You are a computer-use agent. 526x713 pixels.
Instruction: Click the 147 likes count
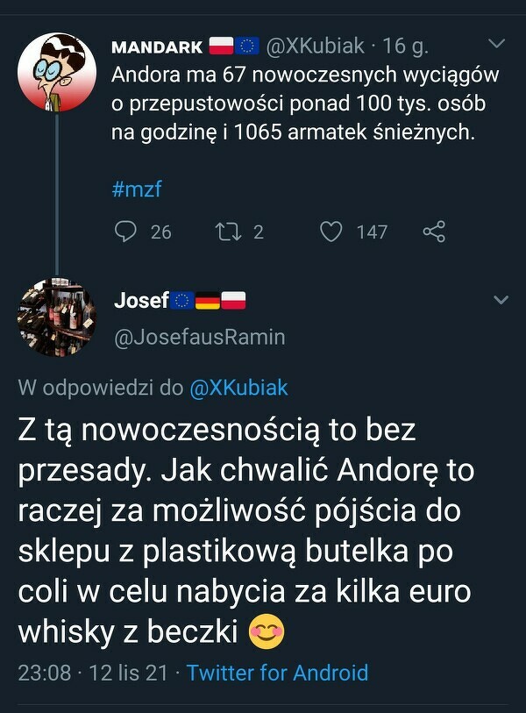372,232
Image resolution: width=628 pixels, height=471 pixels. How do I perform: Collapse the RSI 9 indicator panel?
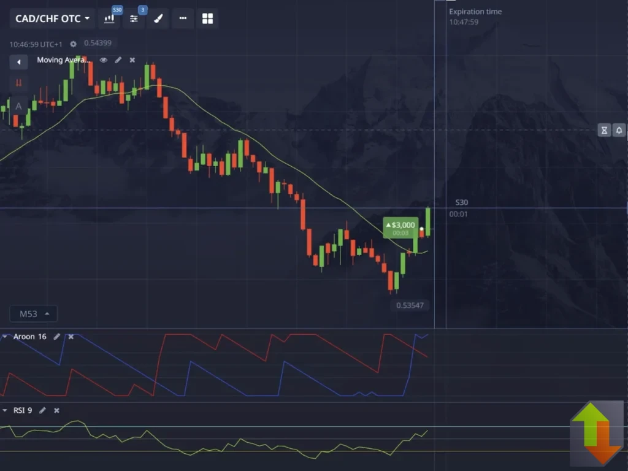click(x=5, y=410)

------------------------------------------------------------

[WHAT IS REQUIRED]: I need the lines from the one containing "Instruction: Click the 147 likes count" through the end of the records retyped exactly, with the pictures left out.

[WRITTEN REPLY]:
Instruction: Click the 147 likes count
372,232
Image resolution: width=628 pixels, height=471 pixels. How do I perform: Collapse the RSI 9 indicator panel?
click(x=5, y=410)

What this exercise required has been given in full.